# qt?



## lohokla (22. Juni 2003)

Ok beim starten von Opera wird "__ti7QWidget" verlangt. Im Internet steht, dass man "qt" braucht. Wo bekomm ich das her? Was ist das (Compiler)? Wie geh ich damit um?


----------



## Thomas Darimont (22. Juni 2003)

Servus!

Was ist qt ? ---> http://www.susepress.de/de/katalog/3_934678_76_9/

Installieren kannst du es, indem du je nachdem welche Linux DIstribution du verwendest entweder mit yast(Online Update) oder per rpm ... -> http://rpmseek.com/rpm-pl/qt.html?hl=de&cx=0::

Gruss Tom


----------



## lohokla (23. Juni 2003)

Dankö - leider geht opera immer noch nicht. Ich glaub ich hab auch eine falsche Opera-Installtion genommen. Weißt du wie ich die wieder deinstalleiren kann ausser "rpm opera.rpm -e" (das ging ja nicht - s.o.)? - Gibs vielleicht sowas wie bei Windows 'systemsteuerung > software'?


----------



## arek (14. Juli 2003)

Zum deinstallieren kannst du mal *kpackage* ausprobieren.
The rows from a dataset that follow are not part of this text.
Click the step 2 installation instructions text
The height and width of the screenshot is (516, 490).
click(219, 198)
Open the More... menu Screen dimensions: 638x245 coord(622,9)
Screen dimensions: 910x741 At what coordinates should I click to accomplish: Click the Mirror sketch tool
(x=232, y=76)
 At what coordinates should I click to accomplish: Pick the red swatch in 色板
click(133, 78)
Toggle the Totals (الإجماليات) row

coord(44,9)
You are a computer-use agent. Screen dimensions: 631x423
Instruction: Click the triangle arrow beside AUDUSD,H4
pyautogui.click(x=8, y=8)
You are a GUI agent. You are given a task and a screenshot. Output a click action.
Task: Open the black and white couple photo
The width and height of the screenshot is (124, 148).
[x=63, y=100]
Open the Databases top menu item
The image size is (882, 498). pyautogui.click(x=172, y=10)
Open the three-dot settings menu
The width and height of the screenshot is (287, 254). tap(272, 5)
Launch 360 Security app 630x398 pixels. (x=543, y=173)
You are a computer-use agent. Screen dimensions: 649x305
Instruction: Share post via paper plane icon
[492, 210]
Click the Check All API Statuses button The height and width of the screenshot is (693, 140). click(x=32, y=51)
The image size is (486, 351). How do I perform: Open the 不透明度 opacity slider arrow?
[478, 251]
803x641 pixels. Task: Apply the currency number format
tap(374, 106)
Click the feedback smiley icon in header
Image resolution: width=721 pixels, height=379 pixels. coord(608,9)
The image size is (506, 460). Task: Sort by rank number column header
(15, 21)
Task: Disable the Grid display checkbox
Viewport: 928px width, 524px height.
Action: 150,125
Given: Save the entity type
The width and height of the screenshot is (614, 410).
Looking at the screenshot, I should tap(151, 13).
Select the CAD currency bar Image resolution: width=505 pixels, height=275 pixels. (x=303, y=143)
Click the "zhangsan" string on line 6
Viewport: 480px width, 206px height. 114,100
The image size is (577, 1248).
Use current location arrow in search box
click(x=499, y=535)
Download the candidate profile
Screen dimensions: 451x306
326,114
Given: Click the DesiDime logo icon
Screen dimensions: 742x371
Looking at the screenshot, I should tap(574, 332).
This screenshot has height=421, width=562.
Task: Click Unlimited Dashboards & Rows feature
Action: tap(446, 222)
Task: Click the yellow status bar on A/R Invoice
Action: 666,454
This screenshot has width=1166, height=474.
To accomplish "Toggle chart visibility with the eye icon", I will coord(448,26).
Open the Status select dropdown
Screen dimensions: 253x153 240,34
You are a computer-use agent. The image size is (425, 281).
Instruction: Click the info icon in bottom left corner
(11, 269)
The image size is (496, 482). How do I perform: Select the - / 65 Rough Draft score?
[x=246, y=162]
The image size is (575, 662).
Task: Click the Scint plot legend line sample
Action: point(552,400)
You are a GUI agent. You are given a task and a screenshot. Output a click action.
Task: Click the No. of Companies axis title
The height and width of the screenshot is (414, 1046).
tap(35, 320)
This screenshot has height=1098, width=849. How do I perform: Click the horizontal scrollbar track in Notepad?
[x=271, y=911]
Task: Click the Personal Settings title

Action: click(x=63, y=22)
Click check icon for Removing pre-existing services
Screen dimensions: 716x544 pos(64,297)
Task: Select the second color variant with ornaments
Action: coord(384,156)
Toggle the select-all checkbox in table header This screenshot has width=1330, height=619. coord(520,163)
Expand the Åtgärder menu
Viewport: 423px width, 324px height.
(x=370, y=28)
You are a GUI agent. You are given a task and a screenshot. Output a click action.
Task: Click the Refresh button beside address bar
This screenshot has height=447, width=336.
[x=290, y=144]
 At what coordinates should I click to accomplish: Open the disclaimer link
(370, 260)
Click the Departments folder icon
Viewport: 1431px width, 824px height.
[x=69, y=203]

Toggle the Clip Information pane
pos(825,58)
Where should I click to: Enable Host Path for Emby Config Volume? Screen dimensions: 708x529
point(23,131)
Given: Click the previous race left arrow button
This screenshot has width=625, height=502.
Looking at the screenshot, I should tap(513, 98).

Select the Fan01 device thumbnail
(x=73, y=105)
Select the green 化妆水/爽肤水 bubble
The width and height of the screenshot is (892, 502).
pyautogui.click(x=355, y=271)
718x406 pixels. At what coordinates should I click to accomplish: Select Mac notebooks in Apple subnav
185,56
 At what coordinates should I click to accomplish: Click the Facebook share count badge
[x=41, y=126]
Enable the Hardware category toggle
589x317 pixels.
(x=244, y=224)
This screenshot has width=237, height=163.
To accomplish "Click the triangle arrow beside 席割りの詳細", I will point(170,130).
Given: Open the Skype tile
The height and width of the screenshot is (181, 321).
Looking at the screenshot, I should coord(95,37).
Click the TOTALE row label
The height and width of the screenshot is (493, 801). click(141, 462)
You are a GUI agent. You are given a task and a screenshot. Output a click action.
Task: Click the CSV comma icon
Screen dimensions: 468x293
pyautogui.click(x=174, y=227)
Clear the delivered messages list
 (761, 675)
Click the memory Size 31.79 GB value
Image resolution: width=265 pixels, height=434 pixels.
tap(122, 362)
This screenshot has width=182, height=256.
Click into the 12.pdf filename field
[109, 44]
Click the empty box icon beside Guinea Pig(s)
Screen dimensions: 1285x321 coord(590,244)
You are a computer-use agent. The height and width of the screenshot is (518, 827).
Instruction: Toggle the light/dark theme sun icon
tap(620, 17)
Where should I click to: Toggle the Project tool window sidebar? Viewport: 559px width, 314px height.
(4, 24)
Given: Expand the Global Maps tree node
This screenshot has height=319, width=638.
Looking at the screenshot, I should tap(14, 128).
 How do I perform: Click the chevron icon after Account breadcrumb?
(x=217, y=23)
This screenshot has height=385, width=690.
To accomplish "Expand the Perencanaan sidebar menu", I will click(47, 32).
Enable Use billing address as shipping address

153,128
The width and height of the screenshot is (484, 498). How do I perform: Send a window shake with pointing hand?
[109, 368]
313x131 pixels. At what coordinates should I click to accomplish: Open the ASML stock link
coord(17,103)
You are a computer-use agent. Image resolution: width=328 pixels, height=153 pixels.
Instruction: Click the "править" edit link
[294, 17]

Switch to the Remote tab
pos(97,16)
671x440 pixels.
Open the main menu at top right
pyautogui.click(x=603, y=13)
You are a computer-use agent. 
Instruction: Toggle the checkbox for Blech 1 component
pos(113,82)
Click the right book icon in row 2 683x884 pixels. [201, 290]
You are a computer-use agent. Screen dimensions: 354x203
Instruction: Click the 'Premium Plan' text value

Kpackage ist ein grafisches FrontEnd für alle möglichen Pakettypen und auch wunderbar geeignet wenn man wissen will welche Pakete installiert sind und woraus die bestehen.


Das Problem mit "__ti7QWidget" tritt bei meinem SuSE8.1 auch mit der Statisch kompilierten Version von Opera auf. Unter Woody dagegen funktioniert Opera fehlerfrei. Weiss der Geier warum.


----------